This technique exploits the Directory Replication Service Remote Protocol (MS-DRSR) to mimic the behavior of a legitimate domain controller. If an attacker gains access to an account with the necessary replication privileges (such as Domain Admins, Enterprise Admins, or accounts with Replicating Directory Changes permissions), they can silently request and extract NTLM hashes, Kerberos keys, and even krbtgt hashes, granting them the keys to the kingdom.
This blog provides a step-by-step breakdown of DCSync attacks, covering privilege escalation and replication requests.
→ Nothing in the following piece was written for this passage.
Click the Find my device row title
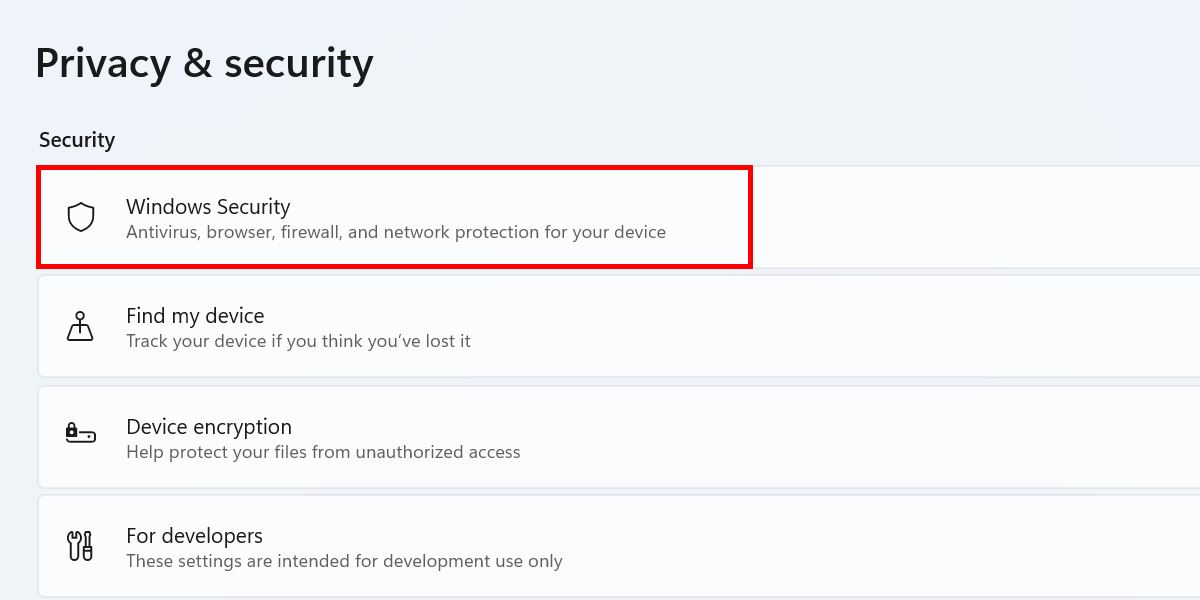The height and width of the screenshot is (600, 1200). [x=195, y=316]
It also includes real-world command examples using tools like Mimikatz to carry out the attack and detection strategies that go beyond signature-based methods to detect behavioural anomalies in replication traffic.
The Trellix Advanced Research Center also demonstrates how Trellix Network Detection and Response (NDR) detects DCSync attempts in near real time by analyzing replication request patterns, anomalous DCE/RPC traffic, and mapping activity to MITRE ATT&CK techniques such as T1003.006 (DCSync).
Whether you're a SOC analyst, Active Directory administrator, or incident responder, this blog will help you recognize and defend against one of the most critical post-exploitation techniques used in modern identity-based attacks.
What is DCSync?
DCSync is a post-exploitation technique in which an attacker uses legitimate domain replication protocols to extract password data from Active Directory (AD) without compromising a domain controller directly.
In a typical AD environment, domain controllers constantly synchronize data with one another MS-DRSR. This ensures that all domain controllers have up-to-date user information, password changes, and group memberships.
DCSync abuse happens when an attacker gains access to a user account with replication privileges, for example:
- Domain and Enterprise Admin
- Any user given the "Replicating Directory Changes" and "Replicating Directory Changes All" permissions
With this access, the attacker can impersonate a domain controller and issue replication requests to extract sensitive credentials from AD, including:
- NTLM password hashes
- Kerberos keys
- Golden Tickets can be forged using the krbtgt account hash
Mimikatz and other tools can simulate this replication behavior with a single command, making it extremely dangerous.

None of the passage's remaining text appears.